3. KGD Quality Control Increases Supply Chain and Testing Difficulties

In traditional monolithic chip design, a single failed chip can be scrapped independently. In contrast, Chiplet packaging is an integrated structure: if any bare die fails after packaging, the entire high-cost packaged chip must be discarded, significantly increasing mass production losses.

Moreover, conventional ATE (Automatic Test Equipment) cannot detect internal interconnection links of multi-chiplet packages, making full hidden hazard inspection extremely difficult. The complexity of automotive-grade reliability testing has driven the deployment of new technologies such as AI-based real-time chip health prediction and link anomaly monitoring.

IV. SDV Software Definition: Shielding Hardware Complexity and Enabling Unified Computing Scheduling

To adapt to heterogeneous Chiplet architectures and lower upper-layer development thresholds, the SDV (Software-Defined Vehicle) system provides comprehensive supporting capabilities to transparently shield underlying hardware complexity.

On one hand, the Hypervisor virtualization layer abstracts the underlying Chiplet physical topology, shielding multi-die and multi-process hardware differences. Upper-layer autonomous driving applications access a unified computing resource pool without perceiving underlying hardware segmentation.

On the other hand, dedicated heterogeneous computing compilers intelligently split large-model operators and dynamically assign tasks to different chiplets based on computing power and bandwidth resources. The strategy of “parallel computing and data transmission” offsets additional latency caused by cross-chiplet interconnection and maximizes the computing potential of heterogeneous architectures.

V. Conclusion: Chiplet as the Inevitable Path for Automotive Central Computing

Modern automotive chip design has moved beyond the extensive model of simply stacking TOPS computing power. The Chiplet architecture delivers an innovative engineering logic: architecture follows connection, and function adapts to scenarios.
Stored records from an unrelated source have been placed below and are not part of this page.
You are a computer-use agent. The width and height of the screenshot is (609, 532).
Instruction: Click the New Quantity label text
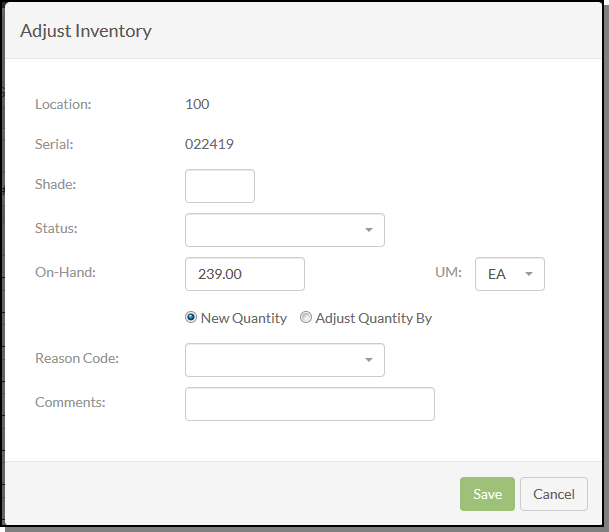(244, 318)
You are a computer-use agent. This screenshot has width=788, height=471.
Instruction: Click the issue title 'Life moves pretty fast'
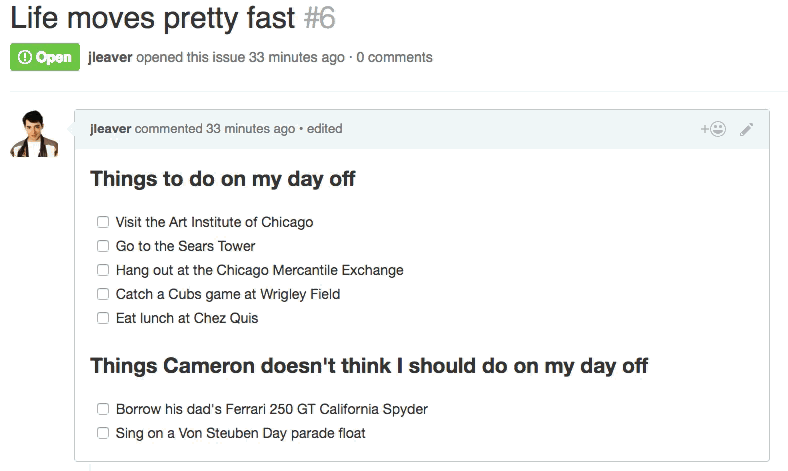[x=153, y=18]
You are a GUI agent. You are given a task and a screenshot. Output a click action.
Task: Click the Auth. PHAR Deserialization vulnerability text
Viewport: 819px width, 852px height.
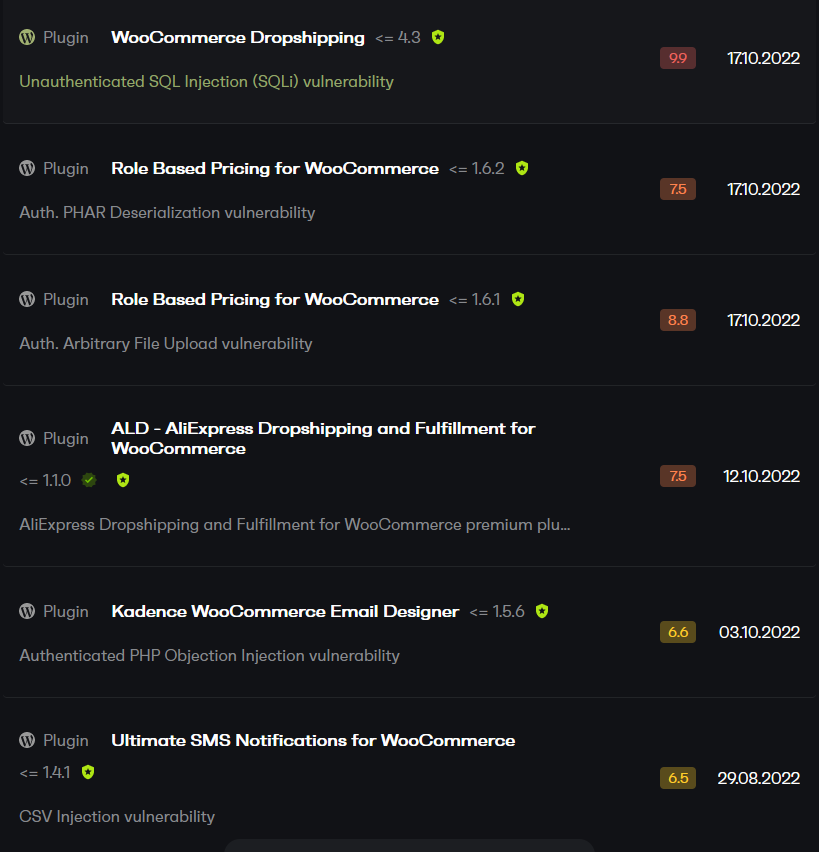pyautogui.click(x=167, y=213)
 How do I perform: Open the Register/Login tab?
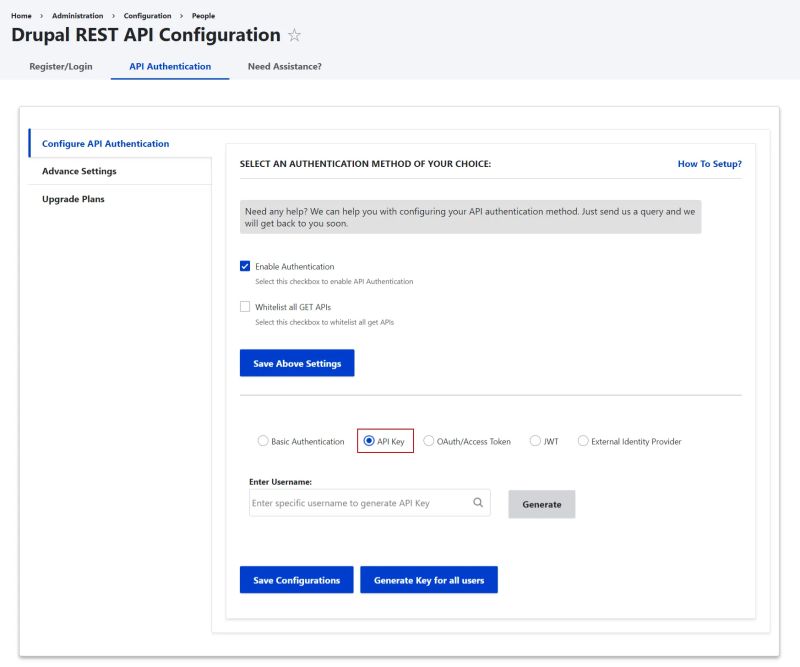pyautogui.click(x=61, y=66)
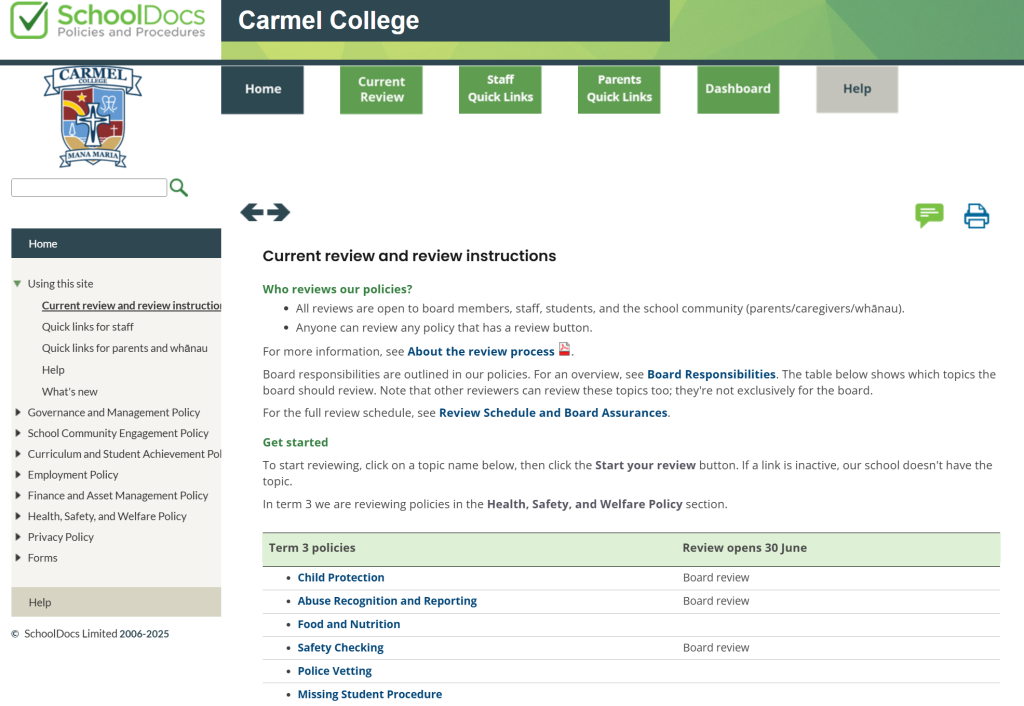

Through modular heterogeneous integration, Chiplet adopts advanced processes to meet the extreme computing demands of high-level intelligent driving, while leveraging mature processes to guarantee automotive functional safety and long-term reliability. Its flexible architecture adapts to iterating AI algorithms, perfectly balancing four core indicators: performance, cost, reliability, and service life.

In the wave of integrated automotive central computing evolution, Chiplet is not an optional technology, but an inevitable industrial upgrade path. Every optimization in latency, energy efficiency, and stability represents rigorous engineering practice that drives automotive semiconductor technology from theoretical research to large-scale industrial maturity.